Collecting data in under-represented languages improves model coverage and boosts representation, Marivate says. Still, “users must understand that current models won’t fully eliminate biases because dominant languages continue to shape the data”, he cautions.
Local models for global voices
High-quality regional training data sets are important, but they are only the first step. In the global south, researchers are developing models built on locally sourced data, using tools and techniques tailored to cultural and computational realities. “Above all, we need a belief in building for ourselves,” says Marivate.

Leslie Teo presents SEA-LION, which uses data filtered for southeast Asian content.Credit:
One popular approach is to build on top of existing models for which the trained parameters are publicly available to allow developers to use and adapt them, such as Llama and Gemma.
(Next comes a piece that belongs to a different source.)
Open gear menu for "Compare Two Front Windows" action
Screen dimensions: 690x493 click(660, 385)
The SEA-LION model, which was initially trained from scratch, is now built on Gemma 3. “With the first version, we proved that more southeast Asian data improved performance on regionally relevant tasks,” says Teo. “But it was computationally and data-wise expensive to do everything from scratch.” Supplementing existing models with region specific capabilities — the original SEA-LION data set was supplemented with data from Wikipedia and high-quality sources in Indonesian, Tamil, Thai and Vietnamese — resulted in a 10–100 times reduction in cost, says Teo. This approach can, however, cause ‘forgetting’, which is when a model loses skills such as coding or reasoning after exposure to new data by overwriting old information. The model aims to capture local nuances, such as recognizing that if someone who is Muslim asks for food recommendations it should avoid suggesting pork dishes. SEA-LION now has 30,000–50,000 monthly users inputting requests such as “translate this into Tamil”, says Teo,
The Latam-GPT project is using Llama 3 as its basis. The team spent two years collecting data from public Latin American sources and through collaborations with institutions across the region. “We categorized and filtered data to create a mix that represents the traditions, facts and cultural expressions of Latin America,” explains Florez. “Collecting data from smaller countries or niche topics is expensive and time-consuming,” he says, “but this approach fills gaps and leverages the model itself to preserve and amplify local knowledge often missing from global datasets.”
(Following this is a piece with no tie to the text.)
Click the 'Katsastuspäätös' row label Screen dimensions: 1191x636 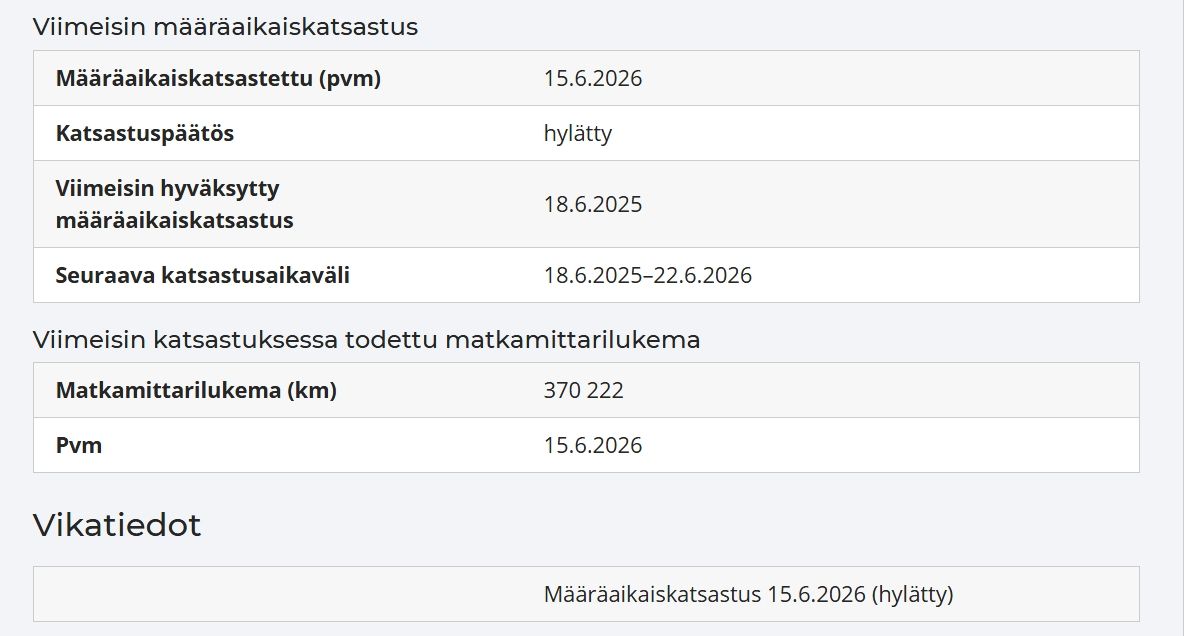[144, 133]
The team is still training Latam-GPT, but is aiming for it to be open-source and publicly available by January 2026. “We’re not competing with the global models,” says Soto. “Our goal is to build a tool from and for Latin America.” The training involves the new Latin American data and the original LLM documents to prevent forgetting, and incorporates translations of Indigenous languages, such as Mapudungun, Náhuatl, Quechua and Aymara, to preserve and integrate knowledge. “In many ways,” says Florez, “large language models could become the most durable repositories of cultural memory, lasting longer than books or archives.”
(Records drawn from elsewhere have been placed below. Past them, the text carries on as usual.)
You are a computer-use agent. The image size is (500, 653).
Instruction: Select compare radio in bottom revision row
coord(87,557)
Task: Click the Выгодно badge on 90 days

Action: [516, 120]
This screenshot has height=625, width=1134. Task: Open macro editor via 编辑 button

What distinguishes these efforts from those of the dominant technology firms is the close collaboration with local communities. We’re “working to build a network of people who believe in the project and want to contribute”, says Florez. Technical progress and a sense of ownership is enabling regional groups to shape digital tools that will increasingly govern their information ecosystems. AI models are not simply being localized — they are being co-created, with language at the forefront.